§ TASK GOAL
Between the line containing "夏日毕业季满分班服 (56, 1853)" and the line containing "班服款式 (158, 2497)" lies a run of lines; give that run again exactly, with both of those lines, and nothing else from the entries below.

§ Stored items
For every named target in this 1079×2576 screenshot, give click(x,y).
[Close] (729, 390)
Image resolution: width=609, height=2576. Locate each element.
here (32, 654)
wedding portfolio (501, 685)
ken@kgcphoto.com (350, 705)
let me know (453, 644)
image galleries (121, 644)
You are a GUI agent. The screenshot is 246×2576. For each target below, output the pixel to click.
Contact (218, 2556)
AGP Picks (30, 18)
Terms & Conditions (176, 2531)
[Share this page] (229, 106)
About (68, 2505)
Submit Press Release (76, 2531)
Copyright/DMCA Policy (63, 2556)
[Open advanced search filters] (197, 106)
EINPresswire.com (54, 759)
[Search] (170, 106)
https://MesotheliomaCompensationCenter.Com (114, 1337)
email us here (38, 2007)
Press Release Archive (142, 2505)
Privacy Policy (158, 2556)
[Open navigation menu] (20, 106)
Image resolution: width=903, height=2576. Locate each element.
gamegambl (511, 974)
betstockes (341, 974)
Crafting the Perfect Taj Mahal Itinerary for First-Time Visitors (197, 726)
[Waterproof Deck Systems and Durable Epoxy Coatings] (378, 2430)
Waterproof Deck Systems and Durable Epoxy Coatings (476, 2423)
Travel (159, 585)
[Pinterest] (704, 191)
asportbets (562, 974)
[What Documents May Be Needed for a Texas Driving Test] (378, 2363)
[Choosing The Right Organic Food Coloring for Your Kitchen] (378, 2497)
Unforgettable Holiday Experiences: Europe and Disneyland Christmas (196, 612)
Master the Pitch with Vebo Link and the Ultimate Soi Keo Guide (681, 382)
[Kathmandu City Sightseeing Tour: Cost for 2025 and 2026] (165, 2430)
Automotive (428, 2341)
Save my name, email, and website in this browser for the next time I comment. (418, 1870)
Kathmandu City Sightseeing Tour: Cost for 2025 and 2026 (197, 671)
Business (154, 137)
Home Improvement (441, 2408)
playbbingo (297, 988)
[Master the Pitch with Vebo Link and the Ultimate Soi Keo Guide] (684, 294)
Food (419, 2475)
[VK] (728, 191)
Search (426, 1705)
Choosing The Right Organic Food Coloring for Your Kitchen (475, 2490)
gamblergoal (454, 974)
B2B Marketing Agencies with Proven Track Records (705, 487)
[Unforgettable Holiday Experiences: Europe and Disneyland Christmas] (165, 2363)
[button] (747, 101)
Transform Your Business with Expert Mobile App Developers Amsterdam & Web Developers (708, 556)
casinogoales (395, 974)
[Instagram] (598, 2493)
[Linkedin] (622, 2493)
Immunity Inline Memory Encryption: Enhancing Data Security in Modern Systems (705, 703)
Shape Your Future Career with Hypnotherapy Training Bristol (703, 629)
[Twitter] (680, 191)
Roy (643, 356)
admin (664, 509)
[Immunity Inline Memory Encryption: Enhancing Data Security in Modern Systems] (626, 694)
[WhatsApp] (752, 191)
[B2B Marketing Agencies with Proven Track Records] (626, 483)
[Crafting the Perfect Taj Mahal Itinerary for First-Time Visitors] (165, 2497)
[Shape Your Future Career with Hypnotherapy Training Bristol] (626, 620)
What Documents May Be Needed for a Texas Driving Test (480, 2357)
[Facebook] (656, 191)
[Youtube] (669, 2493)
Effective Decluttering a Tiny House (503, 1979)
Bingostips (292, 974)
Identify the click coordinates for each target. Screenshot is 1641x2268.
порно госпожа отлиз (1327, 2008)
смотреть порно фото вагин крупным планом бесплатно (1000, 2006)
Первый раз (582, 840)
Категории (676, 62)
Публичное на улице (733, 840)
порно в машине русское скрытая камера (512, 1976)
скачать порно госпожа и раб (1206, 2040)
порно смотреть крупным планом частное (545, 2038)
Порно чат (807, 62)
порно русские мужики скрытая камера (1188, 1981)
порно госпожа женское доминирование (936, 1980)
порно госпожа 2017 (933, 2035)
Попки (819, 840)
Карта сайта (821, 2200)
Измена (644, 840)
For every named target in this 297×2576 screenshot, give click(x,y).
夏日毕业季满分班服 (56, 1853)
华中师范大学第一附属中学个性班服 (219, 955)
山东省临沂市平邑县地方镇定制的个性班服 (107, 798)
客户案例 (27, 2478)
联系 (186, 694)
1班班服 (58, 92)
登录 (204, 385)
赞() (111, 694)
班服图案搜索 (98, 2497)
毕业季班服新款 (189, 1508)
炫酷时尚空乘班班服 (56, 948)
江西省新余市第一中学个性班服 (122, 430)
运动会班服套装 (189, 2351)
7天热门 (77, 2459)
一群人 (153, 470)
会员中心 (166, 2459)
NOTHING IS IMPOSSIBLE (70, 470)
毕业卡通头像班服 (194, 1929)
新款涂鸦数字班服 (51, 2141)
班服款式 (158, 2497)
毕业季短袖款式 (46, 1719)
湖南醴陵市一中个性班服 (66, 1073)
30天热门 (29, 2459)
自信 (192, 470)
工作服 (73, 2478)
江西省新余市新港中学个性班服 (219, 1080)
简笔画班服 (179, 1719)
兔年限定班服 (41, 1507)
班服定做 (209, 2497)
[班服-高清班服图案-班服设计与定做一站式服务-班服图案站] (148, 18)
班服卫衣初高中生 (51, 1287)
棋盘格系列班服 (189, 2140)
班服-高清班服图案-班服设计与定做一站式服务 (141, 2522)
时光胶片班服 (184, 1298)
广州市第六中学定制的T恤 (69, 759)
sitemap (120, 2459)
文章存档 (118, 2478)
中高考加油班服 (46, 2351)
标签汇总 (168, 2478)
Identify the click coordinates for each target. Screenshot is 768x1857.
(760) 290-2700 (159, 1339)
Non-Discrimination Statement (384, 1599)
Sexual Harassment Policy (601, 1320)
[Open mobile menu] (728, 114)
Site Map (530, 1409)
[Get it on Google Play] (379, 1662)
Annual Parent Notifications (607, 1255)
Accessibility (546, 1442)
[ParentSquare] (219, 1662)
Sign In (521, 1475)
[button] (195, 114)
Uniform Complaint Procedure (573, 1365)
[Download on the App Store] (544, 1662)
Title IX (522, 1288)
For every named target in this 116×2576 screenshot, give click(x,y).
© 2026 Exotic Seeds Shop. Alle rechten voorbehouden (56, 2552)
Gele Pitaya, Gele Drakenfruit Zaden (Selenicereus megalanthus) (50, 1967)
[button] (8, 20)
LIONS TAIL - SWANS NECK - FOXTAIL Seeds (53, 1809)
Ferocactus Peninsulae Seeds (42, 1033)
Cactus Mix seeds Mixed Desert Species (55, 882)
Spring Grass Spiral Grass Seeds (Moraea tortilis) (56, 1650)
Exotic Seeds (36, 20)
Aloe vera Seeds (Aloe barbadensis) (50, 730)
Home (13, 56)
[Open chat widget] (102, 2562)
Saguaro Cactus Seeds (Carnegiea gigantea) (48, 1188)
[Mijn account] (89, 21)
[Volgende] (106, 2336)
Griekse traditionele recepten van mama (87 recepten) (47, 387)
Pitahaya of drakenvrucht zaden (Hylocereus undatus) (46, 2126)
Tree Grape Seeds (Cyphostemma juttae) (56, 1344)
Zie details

§ ANSWER TO THIS TASK
夏日毕业季满分班服 (56, 1853)
华中师范大学第一附属中学个性班服 (219, 955)
山东省临沂市平邑县地方镇定制的个性班服 (107, 798)
客户案例 (27, 2478)
联系 (186, 694)
1班班服 (58, 92)
登录 (204, 385)
赞() (111, 694)
班服图案搜索 (98, 2497)
毕业季班服新款 (189, 1508)
炫酷时尚空乘班班服 (56, 948)
江西省新余市第一中学个性班服 (122, 430)
运动会班服套装 (189, 2351)
7天热门 (77, 2459)
一群人 (153, 470)
会员中心 (166, 2459)
NOTHING IS IMPOSSIBLE (70, 470)
毕业卡通头像班服 (194, 1929)
新款涂鸦数字班服 (51, 2141)
班服款式 (158, 2497)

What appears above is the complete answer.